He is known as John Trevor II in order to distinguish him from his namesake, who was bishop between 1346 and 1357 and with whom he is sometimes confused. Described in one place as Ieuan ap Llywelyn, he was probably a native of Trevor, near Llangollen, in Powys Fadog, and kinship with the well-known Denbighshire family of the Trevor s has been claimed for him, although there does not appear to be any warrant for this in the available pedigrees [see Transactions of the Anglesey Antiquarian Society and Field Club, 1951, 57 (f.n. 98)]. The first recorded reference to him is in 1386 when he is found holding the precentorship of Bath and Wells, an office which he continued to enjoy until 1393. Meanwhile he had been elected bishop by the chapter of St Asaph in 1389, but having visited Rome and failing to secure papal confirmation of the appointment, he stayed on there as an official of the Curia. When a vacancy again occurred at St Asaph in 1394, Trevor was given the see by papal provision and took possession in the following year.
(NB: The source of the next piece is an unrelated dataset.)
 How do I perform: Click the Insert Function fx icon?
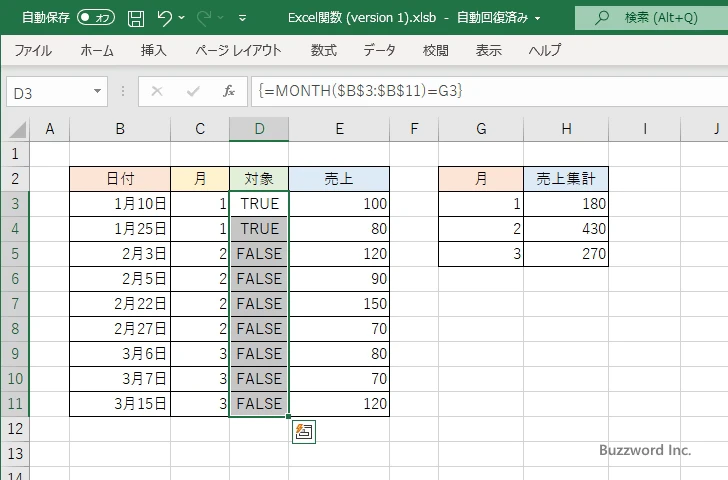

Trevor became at once prominent in the service of Richard II, acting as his ambassador in Scotland in 1397, and just before the king's abdication in 1399 was rewarded with high secular office in Wales. But he was one of the first to desert the ill-fated monarch, who was actually made captive in Trevor's own diocese, and it was the bishop himself who read the sentence of deposition in full Parliament. He continued prominent as a royal emissary and spokesman during the early years of the Lancastrian regime, and as late as 1403, long after the Glyn Dŵr revolt had started, he is found deputising in Wales for prince Henry, afterwards Henry V. But suddenly towards the end of the following year he transferred his allegiance to Glyn Dŵr.
Though the facts of his career suggest that he was a typical self-seeking churchman of his age, it is to his credit that before he adhered to the patriot cause he had protested unavailingly in Parliament against high-handed treatment of his fellow-countrymen. His diplomatic experience, moreover (the Northumberland alliance of 1405 and the crucial decisions of the Pennal Assembly in 1406 owed much to his mediation and counsel), and his legal knowledge (he was a doctor in laws) were of the highest value to Glyn Dŵr, a fact which appears to have been recognized by the other side when, in 1409, the bishop is associated by name with Owain as one of the king's arch-enemies. He died on 10 or 11 April 1410, while on a mission to Paris, and was buried there, in the infirmary chapel of the abbey of S. Victor. He had at least one admirer (as bishop of St Asaph during the years before the rebellion) for Iolo Goch composed a highly eulogistic poem (possibly two) in his honour.
There are strong grounds for concluding that Trevor was also the author of a well-known work on heraldry - the Tractatus de Armis, as well as of its Welsh version - and that he translated the life of S. Martin (Buchedd Sant Marthin) into Welsh (see Bulletin of the Board of Celtic Studies, iv, 3, 4; v, 1). E. J. Jones has also suggested that the authorship of several historical works of the period may be attributed to him (see Speculum, xii, 196 et seq.; xv, 464 et seq.).